1899年(明治32年)、夏。陸軍軍人の高木は帝政ロシアの内情と日露開戦の可能性を探るため、通訳の細川と敵地ハルビンに潜入する。暖をとれる「燃える土」があるとの情報に、ふたりは桃源郷「李家鎮(リージャジェン)」を目指す。

 小川哲さんの長編『地図と拳』は中国東北部の満洲が舞台。日露戦争前夜から、満洲国の建国と消滅、そして日本の敗戦まで、“理想郷”の半世紀の盛衰を描く。

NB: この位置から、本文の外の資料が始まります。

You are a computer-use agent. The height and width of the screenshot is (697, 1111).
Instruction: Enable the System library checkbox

「この都市はほぼ架空ですが、都市計画自体はありました。建築家の高山英華らが立案した『大同都邑(とゆう)計画』というもので、図面などが遺されています。計画通りにできていたら、人の数だけ思惑が交錯する坩堝(るつぼ)のような満洲という国のミニチュア、メタファーとして描けるのではと思いました」

 未来を見通す「千里眼」と弁舌で人を巧みに操り、荒涼としたその都市を支配するのが、李大綱(リーダーガン)だ。道場「神拳会」では、妖術を体得すべく弟子たちが修行に励む。そこで頭角を現したのが、孫悟空(ソンウーコン)だ。

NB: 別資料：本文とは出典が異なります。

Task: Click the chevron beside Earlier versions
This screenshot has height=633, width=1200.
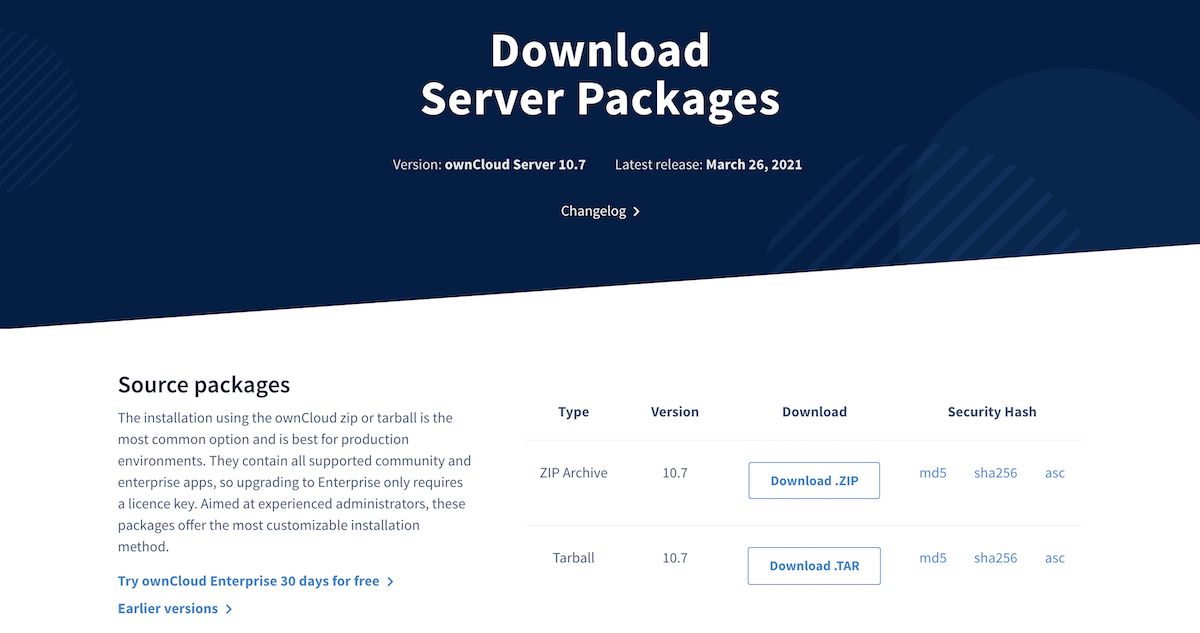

「実際に義和団(ぎわだん)では、神を自分に降ろして強くなる秘術が行われ、その神によって、孫悟空などと名乗っていました。実際は関羽だらけだったようですが(笑)。義和団事変後、列強の侵略はエスカレートする。日本も勝ち馬に乗って侵出、日露戦争で人命と金を注ぎ込んで辛くも勝ったことで引けなくなり、第二次世界大戦へ突き進みます」

 細川は、日露戦争中に孫と交渉して協力を取り付けたのを皮切りに、李家鎮改め「仙桃城(シェンタオチョン)」の開発に邁進する。〈満洲という白紙の地図に、日本人の夢を書きこむ〉。日本人と他民族が融和し共生する、「五族協和」の理想国家を作るために。

 物語中盤、東京帝大工学部1年の須野明男(あけお)が仙桃城都邑計画に参画する。計測魔で完璧な都市を作ろうとする彼は、ダンサーの孫丞琳(ソンチョンリン)に出会い、惹かれていく。だが、彼女は抗日ゲリラ「赤銃会」の戦士だった。